The objective here is to establish the degree of similarity between successive communities, in spite of changing taxonomic compositions and diversities, and ecological/guild diversity.


Let \mathcal{U} represent an ecosystem over time (e.g. the Karoo series) comprising a series of chronologically successive communities, \mathcal{U}=\{ U_{a},U_{b},\ldots ,U_{n}\}. The metanetwork representation of \mathcal{U} is identical for all U if guild diversities are omitted. That is, the unparameterized metanetworks are automorphisms \forall U. Species-level networks (slns) are generated from the parameterized metanetworks, a finite set for each one. The question being addressed here is, how many of those slns are isomorphic between metanetworks? In other words, how many of a community’s networks are identical to networks in the preceding and succeeding communities? This is a very important question from the perspective of CEG dynamics, because in the model equivalence of ecological dynamics can transcend taxonomic composition and identity. Consider the two slns in the first figure. Specifically they are different, but dynamically they will respond identically to perturbation. This isomorphism extends to the guild level also. Imagine for a moment that the species in the figure are actually different guilds, and that guilds 2 and 3 are very different organisms. IF guild diversities permit the generation of slns with the same numbers of links, then isomorphic slns will be generated. Furthermore, we can remove any guild and species identity completely from the networks and maintain an equivalence of CEG dynamics under the following condition: If the perturbed species/nodes are part of a connected subgraph, and the connected graph is isomorphic with another subgraph, then CEG dynamics of the two networks will be identical! A minimum measure, therefore, of the continuity of ecosystem dynamics between successive communities, is the number of slns that are isomorphic between the sln sets.
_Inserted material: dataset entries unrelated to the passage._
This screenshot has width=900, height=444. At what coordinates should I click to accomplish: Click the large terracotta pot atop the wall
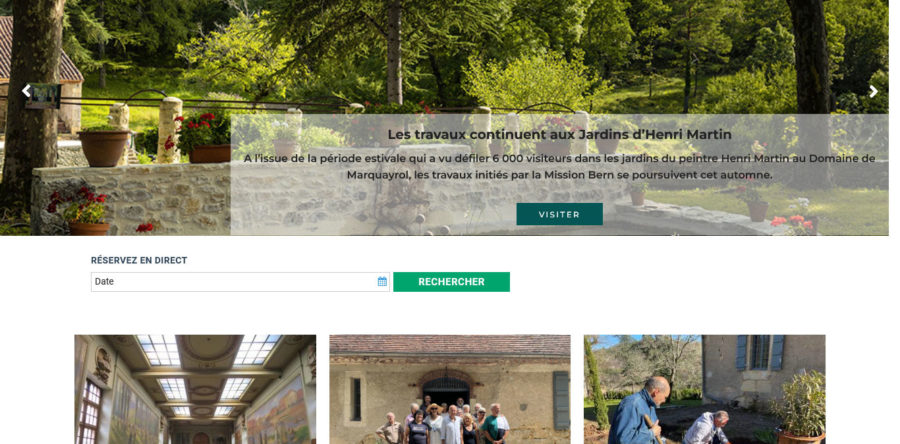104,148
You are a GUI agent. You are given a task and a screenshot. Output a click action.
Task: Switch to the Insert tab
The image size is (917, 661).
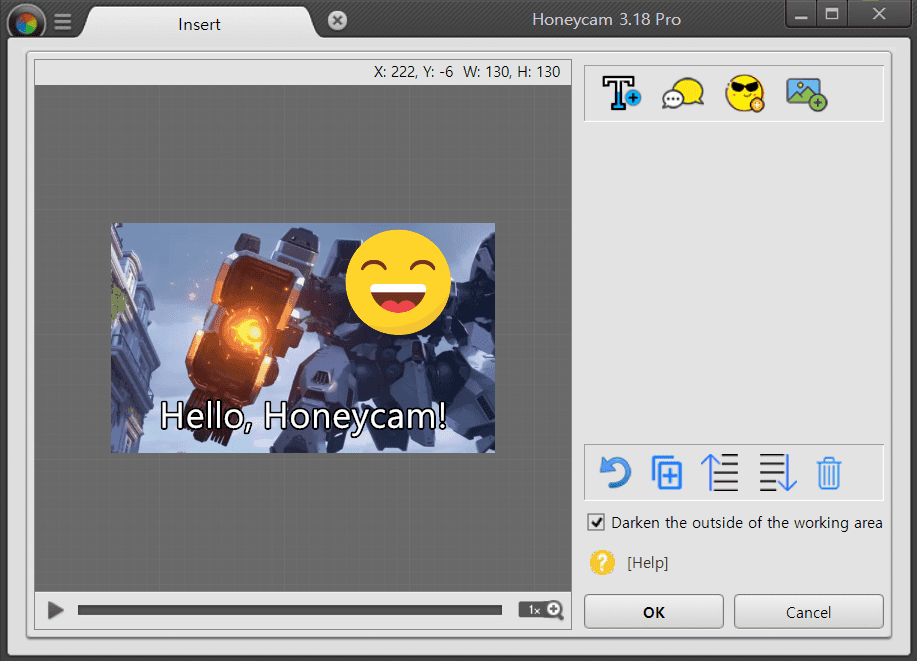click(199, 24)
Unfortunately, determining whether two graphs or networks are isomorphic is an NP-complete problem, and slns are very complex graphs. Given the size of the sln sets for each community, it would be impossible to determine the power of their intersection. Given that CEG dynamics are drawn however from the likeliest region of the sln space, that is, stochastic draws are made from defined trophic link distributions, we are really interested in establishing isomorphism of those subsets, not the entire sln space. So, one procedure would be to generate a set of high probability slns from each community, and then test those for isomorphism. The test would have to be one of elimination, i.e. whittling down the number that could be isomorphic, without ever actually arriving at the number that are isomorphic. But that would give us an upper limit of the number that could be isomorphic, and an upper limit on the measure of similarity between the two communities. In the next post I will outline an MCMC approach to generate sets of slns with high likelihood.

It is entirely possible that the result will be that no networks are isomorphic between communities. In that case, it would be obvious that, given similarity of CEG dynamics, the networks are “close enough”. We would then be faced with the even more difficult task of measuring minimum distances between networks, but this is not at all an impossible task. We’d just need some reasonably powerful computers, and acknowledge the fact that our carbon footprints would far outweigh any benefits to be gained from our work.